CHOC would add to Westside magnets
Ila Johnson
In a letter to the editor, Jean Forbath, the founder of the Share
Our Selves charity (SOS), expresses the misguided notion that adding
yet another charity on the Westside is a good idea (Sounding Board,
“Clinic will serve a valuable purpose,” Aug. 4). The charity in
question is the proposed 4,000-square-foot CHOC health center, to be
located in a residential area at Rea Elementary School.
Forbath knows a lot about charities. In addition to being the
founder of SOS, she has served on the board of directors of Save Our
Youth (SOY) and Families Costa Mesa, and has served as treasurer of
Save Our Youth.
In defense of the addition of yet another charity on the Westside,
Forbath asserts “unfortunately, that’s where the needs are.” Did it
ever occur to her that perhaps the ever-increasing size, number and
need of charities located exclusively on the Westside could be the
existence of the charities themselves? Charities that seem to be a
magnet drawing people to the area who then permanently locate there.
It seems obvious that the proposed clinic will prove to fit the
“build it and they will come” scenario. It is a vicious circle. The
more free services, the more poor; the more poor, the more charities
needed.
Ironically, Forbath does not live on the Westside, the location of
the above-referenced charities that is looking more like a ghetto
every day.
Providing free services on the Westside has served to keep the
poor, predominately Latino population on the Westside segregated
there.
That tends to keep Mesa Verde, where Forbath lives, relatively
immune from the problems the Westside deals with on a daily basis. It
would seem that none of the people so intent on locating the CHOC
clinic on the Westside of Costa Mesa live there. Sequestered, as they
are, in their neighborhoods in other areas of Costa Mesa, Newport
Beach and Laguna Hills, unlike the beleaguered residents of West
Costa Mesa, they can return home each evening untroubled by high
crime, drug dealing, blight and pockets of slum-like conditions.
Newport-Mesa Unified School District trustee Dana Black, when
advocating for the health clinic, stated that the district is
required by law, and committed to, educating all children. I
unequivocally agree that it should have that commitment. If children
are here, without exception, they must be educated. An uneducated
populace is a threat to a free society and to representative republic
form of government in this country.
But large numbers of undocumented immigrant students have put and
continue to put an undeniable strain on the district. I support the
district in its efforts to rise to the challenge.
Nevertheless, I fail to see the connection between the CHOC clinic
and the primary mission of the school district to educate students.
There are many free clinics in existence in the Santa Ana Unified
School District, with no data showing a correlation between the
clinics and improved student learning.

* _Dataset entries_:
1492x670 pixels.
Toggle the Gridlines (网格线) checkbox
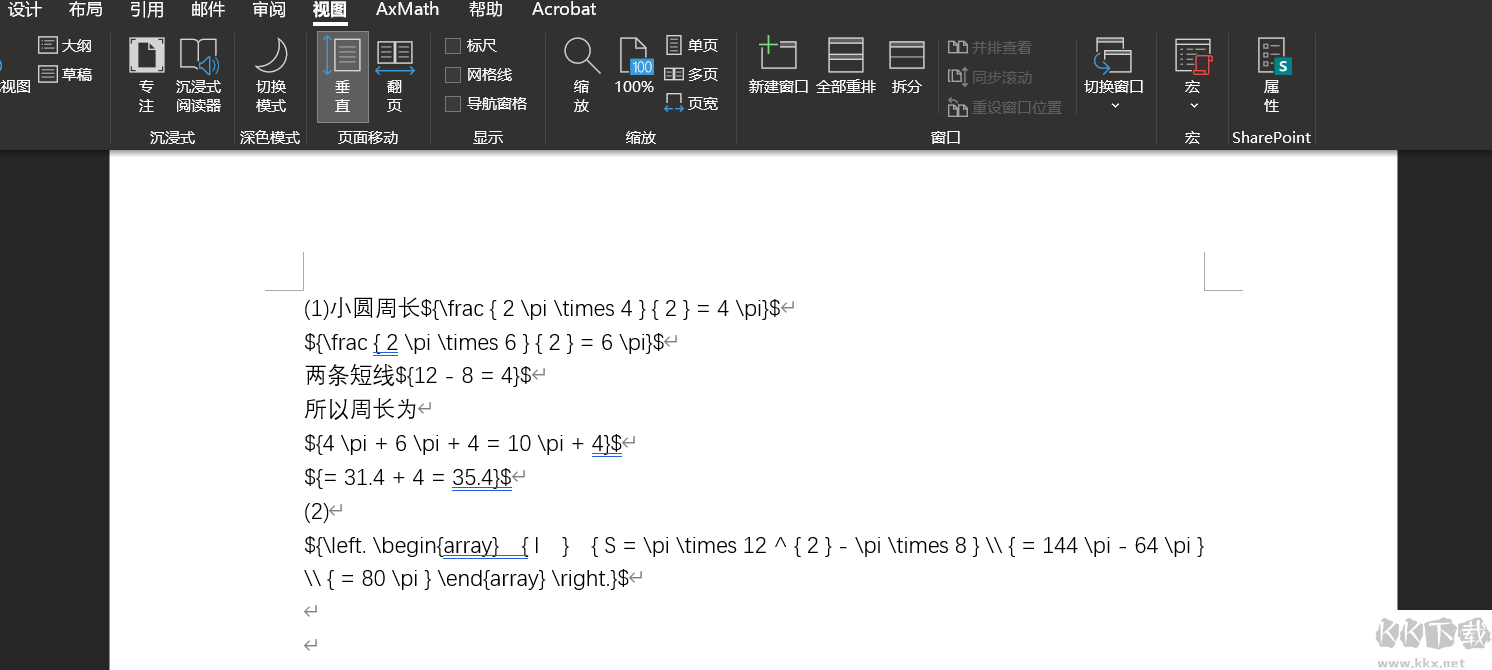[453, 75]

---

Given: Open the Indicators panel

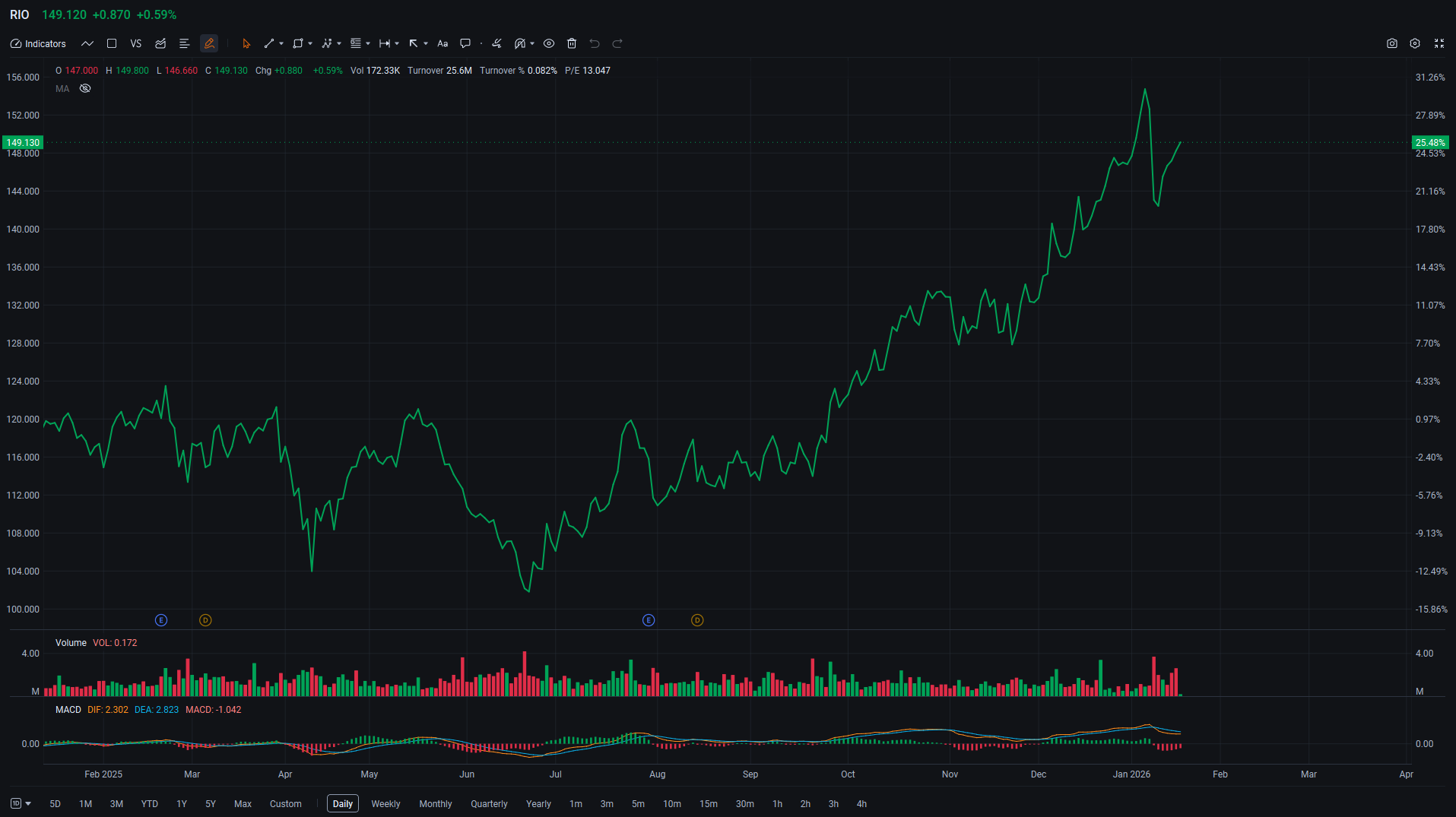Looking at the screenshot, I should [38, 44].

* _Tasks to carry out_:
A. In the CHOC clinic letter, how large is the proposed health center, and where would it be located?
B. Please list the problems that the CHOC clinic letter says people living outside West Costa Mesa return home each evening untroubled by.

* _Answers for the exercise_:
A. It would be 4,000 square feet, located in a residential area at Rea Elementary School.

B. High crime, drug dealing, blight, and pockets of slum-like conditions.